PRESIDENT KENNEDY PLAYING WITH CAROLINE AND JOHN ON HIS WAY TO THE OVAL OFFICE

Cecil Stoughton, White House/John F. Kennedy Library and Museum, Boston

That would be about 9:30.

Yeah. Quarter of eight—yeah, maybe a little earlier, I suppose. He'd be, I guess, over an hour having breakfast, reading the papers and taking a bath. And later on, it used to be John's treat to walk to the office with him every day.

Had George always been in the White House or did you—had he always been with the President or what?

George had been with Jack when he first came to Congress.

Oh, he came in—

He found him. He was with Arthur Krock61 before and Arthur told Jack about him. Then he left for a couple of years and worked for Ethel's mother. Then he came back to us—he wasn't with us at Hickory Hill—he came back '57 and he was with us ever since.

Where is he now?

He's somewhere. I mean, he lives where he—in Washington. He comes to see us a lot. I mean, we'll always take care of him. But poor George, he really got the shakes—I mean, he couldn't—I asked him if he wanted to work here, but he's just too old, he dropped—and in the White House, all he'd do that used to amuse Jack so. He'd open the door so that some other slave could carry in Jack's breakfast tray. The only thing he did was pull open the curtains and then turn on the bath, and then he'd go up and all the little White House Mess boys were shining his shoes and everything.

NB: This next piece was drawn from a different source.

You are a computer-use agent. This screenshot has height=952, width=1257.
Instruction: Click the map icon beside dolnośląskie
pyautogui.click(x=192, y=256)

Then the President would always come back for lunch.

Yeah.

I don't think he ever had lunch in his office, did he?

Never, unless he had a business lunch, you know, in the family dining room downstairs. He always kept our floor—we put in the dining room—he'd keep all his business lunches downstairs. And he knew that that was our private place. It's so different from now, where everyone gets the tour of the bathrooms and things.62 Maybe because Jack had young children.

And he very rarely liked to have—he didn't like business lunches, did he? It seemed to me that he was very—he much preferred to see people in his office rather than have luncheons.

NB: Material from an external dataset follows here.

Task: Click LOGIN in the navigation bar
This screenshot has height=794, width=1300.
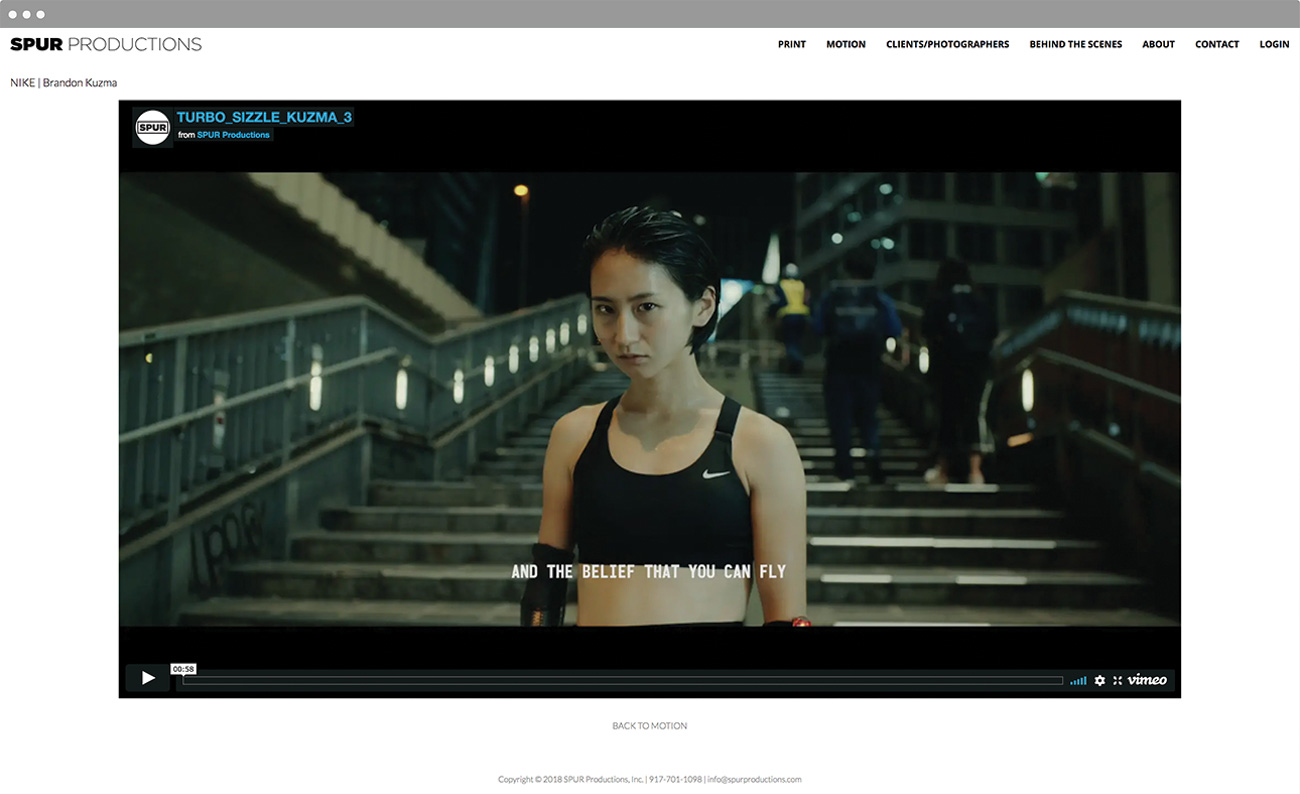Action: coord(1274,44)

Yeah, they were really heavy. Then he'd come up, you know, they were hard for him. And you're always awfully tired at the end of one of those White House mornings in your office and your nerves are on edge. So to have to go through a long lunch and wine and everything. And then he'd come up afterwards and still try to take whatever little nap he could. He never took a nap before, but in the White House, I think he made up his mind he would because it was so good for his health. Something was always cracking up before. And he'd always said that Winston Churchill used to do it and he'd often say how much more, you know, staying power it gave him. But his naps, my Lord, did I tell you about them?

No.

Well, it'd be forty-five minutes and he'd get completely undressed and into his pajamas and into bed and go to sleep and then wake up again. And I often used to—

And he could go to sleep—put himself to sleep, could he?

Yeah. I used to think, for a forty-five-minute nap, would you bother to take off all your clothes? It would take me forty-five minutes to just snuggle down and start to doze off. Sometimes when he had lunch in his room, in bed he'd have it. I'd have lunch in there with him and then I'd close the curtains and open the window for his nap and then I'd wake him up from it. And then I'd sit around while he got dressed. That was my hour instead of the children's. It would just be like clockwork—forty-five minutes and he'd be back in his office. And then he'd always work until, well, after eight at night.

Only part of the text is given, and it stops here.